Classically, the ancient geometers used a limited number of abstract tools: a straightedge, a stylus, a nail or two, and a length of string. Before that they would use a very long, flat ferret, a sharpened parakeet, and some rocks. Before that, they would weave together some dirt until they had long strands of dirt, then braid the dirt together into a string.
Sorry for the misunderstanding. My guess would be that most engineering, before fairly recent times, relied mostly on trial-and-error and craft rules-of-thumb, and did not make much use of math at all (beyond simple arithmetic, and perhaps some Euclid geometry to figure out what lengths or angles needed to be equal and such). However, if I am right about the Principia, that suggests that at least some of an engineer’s more advanced mathematical needs might be met by Euclid style geometry.
I’d like to mention that I know that these problems are, of course, all solvable. Aqueducts and the Pantheon were built. I guess it just seems so hard to do without coordinates - and the answer seems like “Yes.”

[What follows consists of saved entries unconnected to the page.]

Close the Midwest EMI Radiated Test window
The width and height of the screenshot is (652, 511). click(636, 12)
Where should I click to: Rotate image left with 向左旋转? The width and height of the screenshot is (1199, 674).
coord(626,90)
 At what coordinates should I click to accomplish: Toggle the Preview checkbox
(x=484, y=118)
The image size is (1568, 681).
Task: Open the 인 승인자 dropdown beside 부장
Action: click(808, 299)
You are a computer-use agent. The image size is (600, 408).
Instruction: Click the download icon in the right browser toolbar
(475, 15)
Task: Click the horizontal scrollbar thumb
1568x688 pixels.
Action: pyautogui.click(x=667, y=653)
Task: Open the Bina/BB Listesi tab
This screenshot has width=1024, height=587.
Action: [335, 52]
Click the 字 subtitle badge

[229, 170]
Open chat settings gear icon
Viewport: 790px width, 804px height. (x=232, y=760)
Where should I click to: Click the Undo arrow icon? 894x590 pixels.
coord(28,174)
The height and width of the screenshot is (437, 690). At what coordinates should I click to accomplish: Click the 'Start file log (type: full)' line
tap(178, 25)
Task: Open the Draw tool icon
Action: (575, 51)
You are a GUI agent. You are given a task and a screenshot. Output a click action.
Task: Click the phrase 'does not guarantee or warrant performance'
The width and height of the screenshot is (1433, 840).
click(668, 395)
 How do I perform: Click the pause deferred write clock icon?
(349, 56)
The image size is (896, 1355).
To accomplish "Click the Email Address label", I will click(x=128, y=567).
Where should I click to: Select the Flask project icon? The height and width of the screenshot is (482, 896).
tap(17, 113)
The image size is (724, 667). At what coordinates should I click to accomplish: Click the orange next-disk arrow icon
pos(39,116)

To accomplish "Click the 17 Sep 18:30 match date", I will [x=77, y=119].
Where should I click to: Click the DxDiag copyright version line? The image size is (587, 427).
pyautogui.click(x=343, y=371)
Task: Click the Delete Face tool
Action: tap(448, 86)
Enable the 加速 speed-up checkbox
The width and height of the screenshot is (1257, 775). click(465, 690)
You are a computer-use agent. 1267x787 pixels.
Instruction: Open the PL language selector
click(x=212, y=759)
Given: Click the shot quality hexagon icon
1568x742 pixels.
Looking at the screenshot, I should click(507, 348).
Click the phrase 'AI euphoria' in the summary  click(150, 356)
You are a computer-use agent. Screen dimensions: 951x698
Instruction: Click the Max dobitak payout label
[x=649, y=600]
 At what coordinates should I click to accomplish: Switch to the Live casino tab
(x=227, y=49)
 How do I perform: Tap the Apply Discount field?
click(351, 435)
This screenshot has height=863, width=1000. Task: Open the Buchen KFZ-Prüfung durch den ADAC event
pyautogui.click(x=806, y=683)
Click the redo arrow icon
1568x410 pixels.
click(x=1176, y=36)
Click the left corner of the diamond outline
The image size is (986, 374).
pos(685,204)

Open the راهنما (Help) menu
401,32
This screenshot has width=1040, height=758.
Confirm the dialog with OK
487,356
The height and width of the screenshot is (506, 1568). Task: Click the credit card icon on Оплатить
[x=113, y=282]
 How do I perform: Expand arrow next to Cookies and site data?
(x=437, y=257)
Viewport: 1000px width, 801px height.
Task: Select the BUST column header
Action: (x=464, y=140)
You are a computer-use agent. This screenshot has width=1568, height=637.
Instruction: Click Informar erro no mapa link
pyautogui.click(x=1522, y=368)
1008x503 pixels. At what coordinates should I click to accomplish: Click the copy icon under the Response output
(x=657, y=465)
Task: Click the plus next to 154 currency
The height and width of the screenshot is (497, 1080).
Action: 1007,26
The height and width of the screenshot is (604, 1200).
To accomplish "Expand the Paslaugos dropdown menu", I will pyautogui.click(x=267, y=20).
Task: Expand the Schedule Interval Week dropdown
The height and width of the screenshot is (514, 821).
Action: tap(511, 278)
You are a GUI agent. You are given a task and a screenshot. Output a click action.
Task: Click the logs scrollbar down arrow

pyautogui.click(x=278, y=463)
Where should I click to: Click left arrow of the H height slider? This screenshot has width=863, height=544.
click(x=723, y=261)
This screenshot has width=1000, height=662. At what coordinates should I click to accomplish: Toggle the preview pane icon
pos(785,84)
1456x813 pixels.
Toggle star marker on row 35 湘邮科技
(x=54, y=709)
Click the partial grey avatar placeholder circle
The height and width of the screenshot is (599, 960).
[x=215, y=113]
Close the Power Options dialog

And as I typed each problem I was going to propose, I realized that the Cartesian plane is definitely just something that assists in making the steps quicker, but isn’t strictly necessary. I was first thinking of posting asking about medieval astrology, the main area of pursuit of mathematicians - and then I remembered that the main tools like sextants are indeed particularly useful for geometric reasoning.
Now I’m wondering how you do stuff without trigonometry! But then I realize, trigonometry is provable using just Euclid. Makes sense.